In a blog post, Google wrote that its OSS VRP encourages researchers to report vulnerabilities with the greatest real, and potential, impact on open source software under the Google portfolio, focusing on:
- All up-to-date versions of open source software (including repository settings) stored in the public repositories of Google-owned GitHub organisations
- Those projects’ third-party dependencies (with prior notification to the affected dependency required before submission to Google’s OSS VRP)
“The top awards will go to vulnerabilities found in the most sensitive projects: Bazel, Angular, Golang, Protocol buffers, and Fuchsia,” Google stated, adding that, to focus efforts on discoveries that have the greatest impact on the supply chain, it welcomes submissions of:
- Vulnerabilities that lead to supply chain compromise
- Design issues that cause product vulnerabilities
- Other security issues such as sensitive or leaked credentials, weak passwords, or insecure installations
Rewards range from $100 to $31,337 USD, depending on vulnerability severity and project importance, Google said.
CISA, NSA release security guidance for open source software supply chain
In August, the U.S. Cybersecurity and Infrastructure Security Agency (CISA) and the U.S. National Security Agency (NSA) published guidance advising developers how to better secure the U.S. software supply chain, with a significant focus on open source software.
“Development organisations should employ dedicated systems that download, scan, and perform recurring checks of open source libraries for new versions, updates, and known or new vulnerabilities,” the guidance read.
“As with all software, we strongly recommend educating developers on considerations for the use of open source software, close-source software, and evolving best-practice mitigations.”
The management team should also establish, manage, and apply release criteria relating to open source software, the guidance added, ensuring that all shipping of open source meets company-wide standards, including vulnerability assessment of the source.
“Ship the latest stable versions of open source, removing or providing a support plan for any open source software that has reached end of life, and ensuring licensing, if any, is fully understood and compliant with the open source usage policy,” the guidance stated.
OpenSSF publishes npm best practices to help developers tackle open source dependency risks
The guide is a product of the OpenSSF Best Practices Working Group and focuses on dependency management and supply chain security for npm.

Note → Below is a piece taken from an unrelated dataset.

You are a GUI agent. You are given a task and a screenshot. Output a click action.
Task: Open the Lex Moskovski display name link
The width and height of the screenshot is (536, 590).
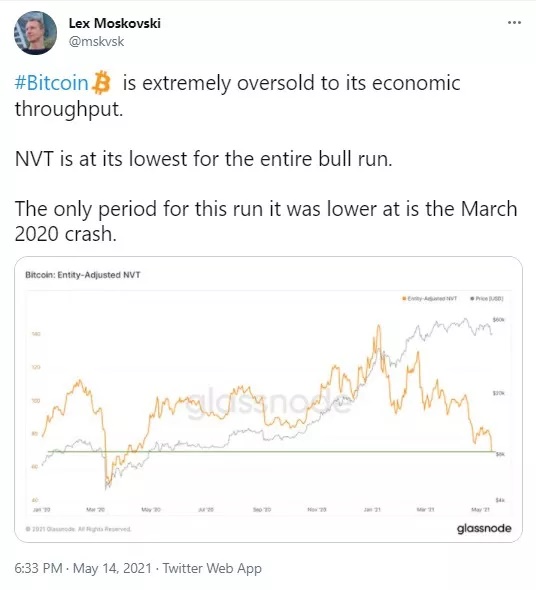(114, 23)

It covers various areas such as how to set up a secure CI configuration, how to avoid dependency confusion, and how to limit the consequences of a hijacked dependency.
Speaking to CSO in September, the Linux Foundation’s Wheeler said the biggest security risk posed by developers’ use of open source dependencies is underestimating the effects that vulnerabilities in both direct and indirect dependencies can have.
“Flaws can crop up in any software, which can significantly impact the supply chain that uses it if care is not taken," Wheeler added.
"Too often, many of the dependencies are invisible and neither developers nor organisations see all the layers to the stack. The solution isn’t to stop reusing software; the solution is to reuse software wisely and to be prepared to update components when vulnerabilities are found."